TASK DIRECTIONS: For this task, output exactly the lines of the material below starting at the line with "Viewport: 629px width, 234px" and ending at the line with "Click the blue info icon beside Results"; pictures are to be excluded.

Segment Start: DATA FOR THE TASK

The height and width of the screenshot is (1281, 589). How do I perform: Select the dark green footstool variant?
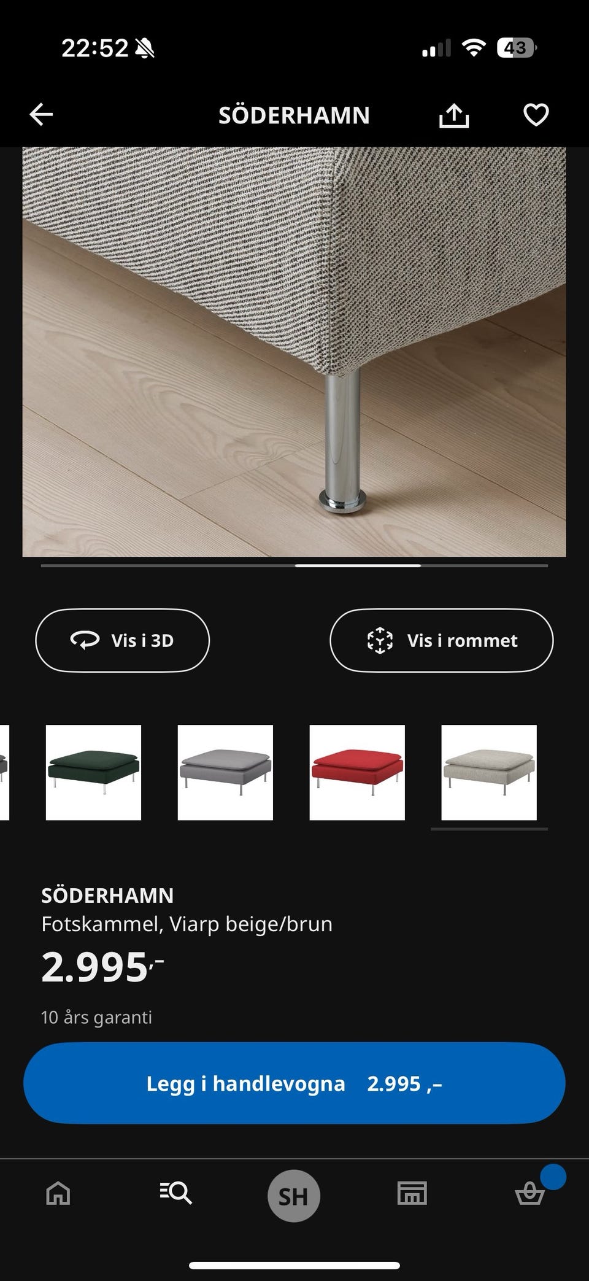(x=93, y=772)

Segment End: DATA FOR THE TASK
Segment Start: DATA FOR THE TASK

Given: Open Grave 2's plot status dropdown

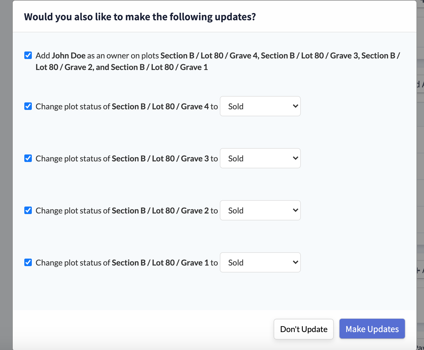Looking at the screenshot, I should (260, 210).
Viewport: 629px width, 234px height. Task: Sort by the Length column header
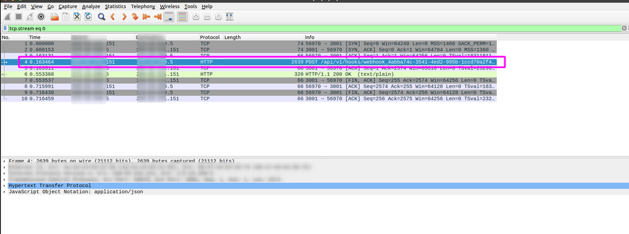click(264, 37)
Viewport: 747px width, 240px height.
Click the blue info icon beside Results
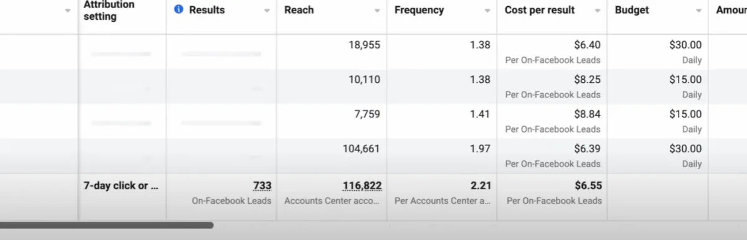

Segment End: DATA FOR THE TASK

RESPONSE BELOW:
Viewport: 629px width, 234px height. Task: Sort by the Length column header
click(264, 37)
Viewport: 747px width, 240px height.
Click the blue info icon beside Results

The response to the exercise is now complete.